Science

An underwater volcano that erupted in the South Pacific near Tonga on January 15 this year causing a catastrophe in the archipelago. The Tonga-Hunga Ha’apai eruption also triggered an earthquake and tsunami that flooded the country. A new study indicates that during this event, the volcano spewed not just ash into the atmosphere but also a record-breaking amount of water vapour. While such water vapour is found to have cooled down the atmosphere in previous strong eruptions, the water blasted into the atmosphere through the Tonga eruption is likely to warm up the surface of the planet.

For the study, researchers used data from the Microwave Limb Sounder instrument on NASA’s Aura satellite and assessed the amount of water released into the stratosphere or the second layer of the atmosphere. The measurement showed that 1,60,900 tonnes of additional water vapour had entered the stratosphere since the Tonga eruption. It had reached as high as 53 kilometres into the atmosphere, which is the mesosphere layer.
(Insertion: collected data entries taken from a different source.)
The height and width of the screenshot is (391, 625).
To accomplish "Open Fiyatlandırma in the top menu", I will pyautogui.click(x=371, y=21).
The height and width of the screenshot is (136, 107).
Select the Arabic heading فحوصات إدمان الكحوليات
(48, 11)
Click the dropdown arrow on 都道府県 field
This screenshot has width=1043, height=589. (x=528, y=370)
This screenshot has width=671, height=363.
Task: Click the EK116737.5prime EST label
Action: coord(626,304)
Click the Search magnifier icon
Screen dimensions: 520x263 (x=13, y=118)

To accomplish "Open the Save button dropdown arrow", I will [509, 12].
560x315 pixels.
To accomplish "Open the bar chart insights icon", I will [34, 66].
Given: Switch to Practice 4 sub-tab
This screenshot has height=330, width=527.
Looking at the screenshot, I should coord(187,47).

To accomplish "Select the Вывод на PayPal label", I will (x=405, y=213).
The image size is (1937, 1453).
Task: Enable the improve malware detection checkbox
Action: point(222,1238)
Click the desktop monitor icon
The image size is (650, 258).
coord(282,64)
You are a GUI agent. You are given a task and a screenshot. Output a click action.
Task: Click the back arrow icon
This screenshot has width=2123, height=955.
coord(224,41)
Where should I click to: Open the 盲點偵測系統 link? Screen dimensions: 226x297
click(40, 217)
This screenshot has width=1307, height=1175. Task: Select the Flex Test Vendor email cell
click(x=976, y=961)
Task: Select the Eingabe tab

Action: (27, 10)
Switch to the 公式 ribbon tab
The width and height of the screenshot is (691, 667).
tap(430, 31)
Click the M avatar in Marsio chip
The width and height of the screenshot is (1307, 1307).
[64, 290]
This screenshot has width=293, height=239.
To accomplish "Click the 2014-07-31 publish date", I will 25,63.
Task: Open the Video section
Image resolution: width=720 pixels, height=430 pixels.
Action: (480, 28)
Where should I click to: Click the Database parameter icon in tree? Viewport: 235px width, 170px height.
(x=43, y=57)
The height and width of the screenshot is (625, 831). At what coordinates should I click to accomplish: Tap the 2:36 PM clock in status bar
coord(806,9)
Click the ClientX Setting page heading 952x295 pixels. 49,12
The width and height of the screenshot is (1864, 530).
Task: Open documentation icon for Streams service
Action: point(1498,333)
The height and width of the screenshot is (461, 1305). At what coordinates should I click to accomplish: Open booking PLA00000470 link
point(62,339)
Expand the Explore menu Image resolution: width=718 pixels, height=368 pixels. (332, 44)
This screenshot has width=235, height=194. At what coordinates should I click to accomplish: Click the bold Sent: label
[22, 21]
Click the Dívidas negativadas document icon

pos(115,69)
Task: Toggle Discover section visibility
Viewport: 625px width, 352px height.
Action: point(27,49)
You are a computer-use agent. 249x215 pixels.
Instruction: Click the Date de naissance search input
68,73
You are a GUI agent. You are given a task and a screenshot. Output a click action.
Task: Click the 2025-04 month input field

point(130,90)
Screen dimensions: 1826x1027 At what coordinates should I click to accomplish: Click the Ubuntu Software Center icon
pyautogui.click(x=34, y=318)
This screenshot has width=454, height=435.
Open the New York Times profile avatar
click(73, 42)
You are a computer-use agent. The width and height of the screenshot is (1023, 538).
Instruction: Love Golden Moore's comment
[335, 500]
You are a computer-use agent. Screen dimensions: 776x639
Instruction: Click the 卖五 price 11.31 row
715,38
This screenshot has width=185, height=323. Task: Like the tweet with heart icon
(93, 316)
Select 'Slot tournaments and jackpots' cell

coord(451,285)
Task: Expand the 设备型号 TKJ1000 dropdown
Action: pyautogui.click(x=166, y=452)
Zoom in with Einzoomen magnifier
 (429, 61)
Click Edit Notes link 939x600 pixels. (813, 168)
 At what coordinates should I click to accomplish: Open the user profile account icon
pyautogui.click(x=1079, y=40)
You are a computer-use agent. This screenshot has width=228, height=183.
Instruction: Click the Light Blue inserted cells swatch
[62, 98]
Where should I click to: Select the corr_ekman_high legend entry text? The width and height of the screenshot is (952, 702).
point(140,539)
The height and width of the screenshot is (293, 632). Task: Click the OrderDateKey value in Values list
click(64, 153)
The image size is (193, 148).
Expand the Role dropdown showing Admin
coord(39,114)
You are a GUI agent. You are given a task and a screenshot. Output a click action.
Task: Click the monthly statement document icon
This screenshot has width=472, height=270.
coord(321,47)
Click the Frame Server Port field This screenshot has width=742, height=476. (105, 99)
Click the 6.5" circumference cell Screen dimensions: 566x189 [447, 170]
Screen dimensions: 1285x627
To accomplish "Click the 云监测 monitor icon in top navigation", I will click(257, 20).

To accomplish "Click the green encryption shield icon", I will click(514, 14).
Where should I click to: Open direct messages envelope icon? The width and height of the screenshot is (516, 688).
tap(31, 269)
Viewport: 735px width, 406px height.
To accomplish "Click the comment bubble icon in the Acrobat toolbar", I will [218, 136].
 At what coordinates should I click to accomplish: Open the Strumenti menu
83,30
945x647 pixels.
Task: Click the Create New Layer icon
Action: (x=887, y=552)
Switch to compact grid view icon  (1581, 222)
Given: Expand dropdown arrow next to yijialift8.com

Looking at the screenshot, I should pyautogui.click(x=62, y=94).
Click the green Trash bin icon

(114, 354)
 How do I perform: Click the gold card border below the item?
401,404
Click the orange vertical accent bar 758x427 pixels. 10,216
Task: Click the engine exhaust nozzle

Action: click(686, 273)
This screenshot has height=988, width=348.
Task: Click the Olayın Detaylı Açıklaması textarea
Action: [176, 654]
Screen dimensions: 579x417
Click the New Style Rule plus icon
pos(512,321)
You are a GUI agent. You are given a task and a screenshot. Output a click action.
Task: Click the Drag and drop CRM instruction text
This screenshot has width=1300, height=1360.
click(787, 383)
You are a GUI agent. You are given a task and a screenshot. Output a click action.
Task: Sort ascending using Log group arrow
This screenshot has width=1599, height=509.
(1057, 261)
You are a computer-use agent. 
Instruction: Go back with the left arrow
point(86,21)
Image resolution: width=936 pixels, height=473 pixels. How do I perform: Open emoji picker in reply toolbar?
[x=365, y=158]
According to researchers, this broke all records for direct injection of water vapour by a volcano ever observed.

The research has been published in Geophysical Research Letters.

It was observed that the excess water vapour released into the atmosphere was 10 percent of the amount of water usually present in the stratosphere. The researchers have said that such observations were not surprising as the volcano was formerly located 150 metres below sea level. When the eruption took place, seawater surrounding it got superheated after coming in contact with the magma, which led to the production of large amounts of explosive steam. Due to this, the eruption turned out to be quite powerful.

When such powerful volcanoes erupt, they spew ash and gases such as sulphur dioxide. These result in the formation of reflective compounds in the atmosphere that block sunlight from reaching Earth’s surface, thus cooling down the atmosphere. But, in the case of the Tonga eruption, low levels of sulphur dioxide were produced while most of the ash also trickled down back to the ground.

The excess of the water vapour, researchers believe, will have a radiating effect and end up warming up the atmosphere as greenhouse gases do. This is because the water vapour is expected to stay longer in the atmosphere unlike gases like sulphur dioxide which falls out of the atmosphere in two to three years. The spike in water vapour level is also expected to decrease the amount of ozone in the stratosphere and harm the ozone layer that protects life on Earth from the ultraviolet radiation of the Sun.